(Beginning of Records to use)
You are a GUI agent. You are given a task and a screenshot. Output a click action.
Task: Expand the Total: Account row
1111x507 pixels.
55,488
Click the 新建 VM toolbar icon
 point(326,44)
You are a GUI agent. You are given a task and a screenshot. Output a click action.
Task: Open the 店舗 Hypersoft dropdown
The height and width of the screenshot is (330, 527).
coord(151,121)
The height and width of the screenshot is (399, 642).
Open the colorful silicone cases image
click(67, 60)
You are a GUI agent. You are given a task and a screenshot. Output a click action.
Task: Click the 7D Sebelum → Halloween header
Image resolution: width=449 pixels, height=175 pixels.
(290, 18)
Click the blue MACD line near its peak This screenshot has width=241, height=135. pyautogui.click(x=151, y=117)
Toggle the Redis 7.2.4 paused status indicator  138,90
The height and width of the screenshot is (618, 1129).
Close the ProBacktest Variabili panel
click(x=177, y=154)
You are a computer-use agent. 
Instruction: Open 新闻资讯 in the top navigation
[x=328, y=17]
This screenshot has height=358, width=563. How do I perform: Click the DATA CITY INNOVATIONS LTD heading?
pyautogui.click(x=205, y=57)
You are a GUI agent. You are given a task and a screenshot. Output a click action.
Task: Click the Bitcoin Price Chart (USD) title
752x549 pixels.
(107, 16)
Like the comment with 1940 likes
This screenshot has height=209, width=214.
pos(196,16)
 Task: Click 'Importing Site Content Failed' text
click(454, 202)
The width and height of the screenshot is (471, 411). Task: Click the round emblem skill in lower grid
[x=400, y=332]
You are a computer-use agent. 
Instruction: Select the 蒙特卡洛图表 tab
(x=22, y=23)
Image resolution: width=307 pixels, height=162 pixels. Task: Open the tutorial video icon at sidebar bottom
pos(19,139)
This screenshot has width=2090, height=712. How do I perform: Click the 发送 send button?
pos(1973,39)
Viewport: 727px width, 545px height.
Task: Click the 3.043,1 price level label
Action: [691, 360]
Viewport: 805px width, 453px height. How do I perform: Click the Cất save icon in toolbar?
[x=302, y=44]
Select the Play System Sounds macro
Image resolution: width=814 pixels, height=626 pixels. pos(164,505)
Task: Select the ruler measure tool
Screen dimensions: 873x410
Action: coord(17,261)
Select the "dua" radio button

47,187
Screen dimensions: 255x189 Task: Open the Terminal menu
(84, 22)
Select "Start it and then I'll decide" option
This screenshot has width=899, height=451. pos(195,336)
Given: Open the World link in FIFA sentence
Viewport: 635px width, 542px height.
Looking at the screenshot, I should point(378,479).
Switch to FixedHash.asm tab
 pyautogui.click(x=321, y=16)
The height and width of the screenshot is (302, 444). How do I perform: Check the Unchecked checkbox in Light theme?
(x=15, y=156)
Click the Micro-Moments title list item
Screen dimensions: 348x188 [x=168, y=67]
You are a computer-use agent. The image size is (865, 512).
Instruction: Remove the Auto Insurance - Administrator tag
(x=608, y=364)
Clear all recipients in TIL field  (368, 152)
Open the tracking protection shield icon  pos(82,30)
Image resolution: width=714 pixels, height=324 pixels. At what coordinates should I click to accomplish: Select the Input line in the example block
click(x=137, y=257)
(End of Records to use)
**Task statement**
Set down, exactly as they appear, the lines above from the first one to the line that holds "Task: Click the 7D Sebelum → Halloween header", both included, please, and no others.

**Solution for this task**
You are a GUI agent. You are given a task and a screenshot. Output a click action.
Task: Expand the Total: Account row
1111x507 pixels.
55,488
Click the 新建 VM toolbar icon
 point(326,44)
You are a GUI agent. You are given a task and a screenshot. Output a click action.
Task: Open the 店舗 Hypersoft dropdown
The height and width of the screenshot is (330, 527).
coord(151,121)
The height and width of the screenshot is (399, 642).
Open the colorful silicone cases image
click(67, 60)
You are a GUI agent. You are given a task and a screenshot. Output a click action.
Task: Click the 7D Sebelum → Halloween header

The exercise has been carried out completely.